--- BEGIN GIVEN RECORDS ---

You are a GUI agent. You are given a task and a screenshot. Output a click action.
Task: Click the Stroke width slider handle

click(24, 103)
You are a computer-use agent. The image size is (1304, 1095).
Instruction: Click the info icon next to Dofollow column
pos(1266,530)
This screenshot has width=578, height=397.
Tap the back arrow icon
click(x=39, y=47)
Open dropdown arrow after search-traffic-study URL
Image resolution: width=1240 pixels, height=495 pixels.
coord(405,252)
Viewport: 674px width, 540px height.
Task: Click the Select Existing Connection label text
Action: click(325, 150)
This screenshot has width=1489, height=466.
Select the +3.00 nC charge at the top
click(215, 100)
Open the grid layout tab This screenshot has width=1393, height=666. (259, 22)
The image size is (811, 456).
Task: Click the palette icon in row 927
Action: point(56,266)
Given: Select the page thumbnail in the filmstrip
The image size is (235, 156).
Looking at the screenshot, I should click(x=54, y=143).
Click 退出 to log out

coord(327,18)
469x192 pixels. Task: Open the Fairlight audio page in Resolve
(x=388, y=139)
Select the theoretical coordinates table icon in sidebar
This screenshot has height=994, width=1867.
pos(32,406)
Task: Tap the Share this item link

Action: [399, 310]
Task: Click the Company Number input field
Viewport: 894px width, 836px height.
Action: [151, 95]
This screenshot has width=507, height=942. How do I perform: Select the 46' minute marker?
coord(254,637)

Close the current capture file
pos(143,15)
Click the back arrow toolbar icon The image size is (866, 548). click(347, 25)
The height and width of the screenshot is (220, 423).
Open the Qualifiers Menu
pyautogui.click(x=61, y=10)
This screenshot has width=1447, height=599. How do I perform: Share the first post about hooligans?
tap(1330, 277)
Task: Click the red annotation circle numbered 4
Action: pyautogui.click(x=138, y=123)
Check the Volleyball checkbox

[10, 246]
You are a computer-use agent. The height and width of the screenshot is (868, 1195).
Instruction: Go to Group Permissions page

--- END GIVEN RECORDS ---

Output every line of the material above as a Markdown table with a Number column counting the rows and a Line column holding the line's text, leaving out blank lines.

** ANSWER TO THE EXERCISE **
| Number | Line |
|---|---|
| 1 | You are a GUI agent. You are given a task and a screenshot. Output a click action. |
| 2 | Task: Click the Stroke width slider handle |
| 3 | click(24, 103) |
| 4 | You are a computer-use agent. The image size is (1304, 1095). |
| 5 | Instruction: Click the info icon next to Dofollow column |
| 6 | pos(1266,530) |
| 7 | This screenshot has width=578, height=397. |
| 8 | Tap the back arrow icon |
| 9 | click(x=39, y=47) |
| 10 | Open dropdown arrow after search-traffic-study URL |
| 11 | Image resolution: width=1240 pixels, height=495 pixels. |
| 12 | coord(405,252) |
| 13 | Viewport: 674px width, 540px height. |
| 14 | Task: Click the Select Existing Connection label text |
| 15 | Action: click(325, 150) |
| 16 | This screenshot has width=1489, height=466. |
| 17 | Select the +3.00 nC charge at the top |
| 18 | click(215, 100) |
| 19 | Open the grid layout tab This screenshot has width=1393, height=666. (259, 22) |
| 20 | The image size is (811, 456). |
| 21 | Task: Click the palette icon in row 927 |
| 22 | Action: point(56,266) |
| 23 | Given: Select the page thumbnail in the filmstrip |
| 24 | The image size is (235, 156). |
| 25 | Looking at the screenshot, I should click(x=54, y=143). |
| 26 | Click 退出 to log out |
| 27 | coord(327,18) |
| 28 | 469x192 pixels. Task: Open the Fairlight audio page in Resolve |
| 29 | (x=388, y=139) |
| 30 | Select the theoretical coordinates table icon in sidebar |
| 31 | This screenshot has height=994, width=1867. |
| 32 | pos(32,406) |
| 33 | Task: Tap the Share this item link |
| 34 | Action: [399, 310] |
| 35 | Task: Click the Company Number input field |
| 36 | Viewport: 894px width, 836px height. |
| 37 | Action: [151, 95] |
| 38 | This screenshot has width=507, height=942. How do I perform: Select the 46' minute marker? |
| 39 | coord(254,637) |
| 40 | Close the current capture file |
| 41 | pos(143,15) |
| 42 | Click the back arrow toolbar icon The image size is (866, 548). click(347, 25) |
| 43 | The height and width of the screenshot is (220, 423). |
| 44 | Open the Qualifiers Menu |
| 45 | pyautogui.click(x=61, y=10) |
| 46 | This screenshot has width=1447, height=599. How do I perform: Share the first post about hooligans? |
| 47 | tap(1330, 277) |
| 48 | Task: Click the red annotation circle numbered 4 |
| 49 | Action: pyautogui.click(x=138, y=123) |
| 50 | Check the Volleyball checkbox |
| 51 | [10, 246] |
| 52 | You are a computer-use agent. The height and width of the screenshot is (868, 1195). |
| 53 | Instruction: Go to Group Permissions page |